A copy is needed of each line in the records that has the word "blue".
· · ·
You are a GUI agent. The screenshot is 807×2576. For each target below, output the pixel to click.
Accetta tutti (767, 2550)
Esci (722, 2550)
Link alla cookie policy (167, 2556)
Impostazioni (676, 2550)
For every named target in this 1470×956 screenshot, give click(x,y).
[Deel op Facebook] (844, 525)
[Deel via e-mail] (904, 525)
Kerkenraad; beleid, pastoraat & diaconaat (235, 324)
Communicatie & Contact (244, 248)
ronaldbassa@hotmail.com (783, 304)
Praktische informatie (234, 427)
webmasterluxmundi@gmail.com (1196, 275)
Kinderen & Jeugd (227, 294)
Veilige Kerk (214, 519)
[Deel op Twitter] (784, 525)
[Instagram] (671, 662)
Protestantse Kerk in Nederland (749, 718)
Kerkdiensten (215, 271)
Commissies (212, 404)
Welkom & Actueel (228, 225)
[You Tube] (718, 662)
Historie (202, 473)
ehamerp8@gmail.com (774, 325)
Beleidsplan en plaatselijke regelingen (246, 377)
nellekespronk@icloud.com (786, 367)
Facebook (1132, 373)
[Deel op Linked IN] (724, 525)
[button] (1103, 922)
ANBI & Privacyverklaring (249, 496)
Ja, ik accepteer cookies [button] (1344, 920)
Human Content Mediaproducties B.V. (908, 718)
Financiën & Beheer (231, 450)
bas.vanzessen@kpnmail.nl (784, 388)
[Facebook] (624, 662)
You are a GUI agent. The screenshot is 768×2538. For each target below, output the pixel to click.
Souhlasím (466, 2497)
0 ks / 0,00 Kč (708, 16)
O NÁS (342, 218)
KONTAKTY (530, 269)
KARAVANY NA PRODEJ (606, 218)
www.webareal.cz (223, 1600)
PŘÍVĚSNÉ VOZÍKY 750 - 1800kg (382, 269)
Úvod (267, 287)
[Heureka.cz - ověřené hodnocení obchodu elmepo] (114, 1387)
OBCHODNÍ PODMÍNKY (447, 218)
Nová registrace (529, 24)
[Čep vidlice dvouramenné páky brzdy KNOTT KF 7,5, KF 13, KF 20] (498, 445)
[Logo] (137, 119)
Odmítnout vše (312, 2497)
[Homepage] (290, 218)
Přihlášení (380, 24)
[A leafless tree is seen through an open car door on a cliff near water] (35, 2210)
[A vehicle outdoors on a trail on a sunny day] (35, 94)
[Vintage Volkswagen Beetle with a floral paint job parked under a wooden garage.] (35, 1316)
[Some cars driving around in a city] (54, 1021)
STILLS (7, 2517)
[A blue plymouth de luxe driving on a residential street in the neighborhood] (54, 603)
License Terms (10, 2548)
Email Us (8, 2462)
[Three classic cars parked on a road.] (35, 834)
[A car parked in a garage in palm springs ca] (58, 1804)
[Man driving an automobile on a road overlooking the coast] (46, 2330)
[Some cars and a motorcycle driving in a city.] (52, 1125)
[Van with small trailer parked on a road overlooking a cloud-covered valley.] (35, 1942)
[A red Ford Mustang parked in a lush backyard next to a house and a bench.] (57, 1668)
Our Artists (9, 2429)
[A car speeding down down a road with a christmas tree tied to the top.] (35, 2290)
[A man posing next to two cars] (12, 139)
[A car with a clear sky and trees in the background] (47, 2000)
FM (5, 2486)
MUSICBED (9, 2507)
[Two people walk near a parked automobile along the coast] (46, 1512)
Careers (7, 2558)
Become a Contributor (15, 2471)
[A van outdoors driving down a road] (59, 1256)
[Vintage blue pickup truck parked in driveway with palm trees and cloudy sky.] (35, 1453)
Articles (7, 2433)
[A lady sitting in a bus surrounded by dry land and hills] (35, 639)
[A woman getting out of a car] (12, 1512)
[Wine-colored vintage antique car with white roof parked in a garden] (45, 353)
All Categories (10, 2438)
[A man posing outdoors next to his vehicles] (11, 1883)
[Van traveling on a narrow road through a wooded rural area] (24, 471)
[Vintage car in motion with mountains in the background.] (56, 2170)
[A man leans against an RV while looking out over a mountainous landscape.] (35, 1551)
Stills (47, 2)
· · ·
ANSWER BOX –
[A blue plymouth de luxe driving on a residential street in the neighborhood] (54, 603)
[Vintage blue pickup truck parked in driveway with palm trees and cloudy sky.] (35, 1453)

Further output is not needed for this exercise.